It's like I would write a joke because I argue with myself.
I would write a joke if I could think of one,
but I've got nothing.
I've got nothing to write.
But I did end up uh the one about
the little girl rolling on the oranges yeah oh and it was i won't say it now because you don't
want to give away great material like that but there's quite a few thousand people there at that
gig it was there were a few thousand and um but i did it but it's no it's it's the smallish gigs
that are i reckon the most confronting and challenging.
And what I loved about doing that gig was that I didn't end up
doing much material at all because they were chatterers.
And, oh, bless them.
Anything better than wheeling out the old jokes.
So I get really excited when I can just talk my way through it.
Oh, they loved it.
I mean, not to pump up your tires too much.
I mean, I love Judith's book, but you know, that night, the audience, I think they were
begging you to go back on stage.
Oh, they were, Judith.
Of course they were.
You're begging me.
Please go back on stage.
Now, Denise, you're filming at the moment.
You're filming Winners and Losers.
Yes, that's correct.
And all of my research for this show always goes just straight to IMDb.
Now, you've done a lot of drama and stuff like that, but not as much.
I have not.
Haven't you?
What do they say I've done?
That's what IMDb says.
What the hell, unless I've forgotten it.
Well, a lot of acting, sorry.
Haven't I?
Haven't I? Haven't I?
You just consider everything that's acting to be drama
like it's high school?
I don't think I have.
It's TV.
What is it?
Carl, do you know?
Can you get onto that site?
I will.
What does it say I've done?
Okay, I'll tell you exactly what it says.
Blue Heelers.
I've done an episode of Blue Heelers.
Yeah, well, what's that?
That's drama?
Well, yeah, what was it?
That's dramatic. It was dramatic. People being arrested? There's crimes being committed. Yeah, well, that's... What's that? That's drama? Well, yeah, what was it? That's dramatic.
It was dramatic.
People being arrested?
There's crimes being committed?
Yes, I played somebody's mother.
Can you believe that?
Some criminal's mother in that.
Can't believe me and Tommy missed out on that one.

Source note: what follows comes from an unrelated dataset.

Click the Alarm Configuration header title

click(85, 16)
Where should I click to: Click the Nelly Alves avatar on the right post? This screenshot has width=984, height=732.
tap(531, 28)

But Winners and Losers is the first series I've done.
The first...
Oh, first regular series.
Well, here's one thing that you both share on the IMDb,
which I'm very, very curious about,
is you were both on the...
Is this both the same episode?
You both did Australian Idol in 2004.
Is that right?
Oh, for God's sake.
That makes me feel sick.
I think I've asked the right question.
I think I feel sicker.
Oh, yes, it would.
Because it was during the heady days
of my breakfast radio when I was on Today FM in Sydney.
That was a difficult 12 months and there were many, many embarrassing things that occurred
during that year.
You know, you're able to say no to, well, they don't like you to say no to anything,
but then every now and then you
would really just have to say yes so the two things that were absolutely beyond my control
were i did that and i'm sure there's footage of it somewhere there was an ad that myself peter
hellyer and kaz cook did where we all danced with an animated purple hippopotamus that's something
i'd rather not think about and the other thing of course, when you're on commercial radio,
you have to cover all the reality television programs.
We, of course, did Australian Idol,
but our Australian Idol correspondent was Miss Denise Scott.
Oh, right.
Yes, which meant I'd go on your show every week and talk about Australian Idol.
And may I say, she did a magnificent job.
But this meant that when they asked us to go inside the Australian Idol household.
Oh, they had a big brother sort of a thing, did they?
Yes.
Right.
But myself, Pete, Peter Hellyer and Denise, that's where we were.
Surprised them.
Yes.
And boy, were they surprised to see me.
They had no idea who I was at all.
I think they were struggling to know who any of us were.
They would have known Pete from Rove.
Didn't we have a birthday cake?
Yes.
Was it someone's birthday?
I have a very vivid memory.
In fact, something that, you know, with all the brain cells I've lost over the years,
you would think that this memory might have gone.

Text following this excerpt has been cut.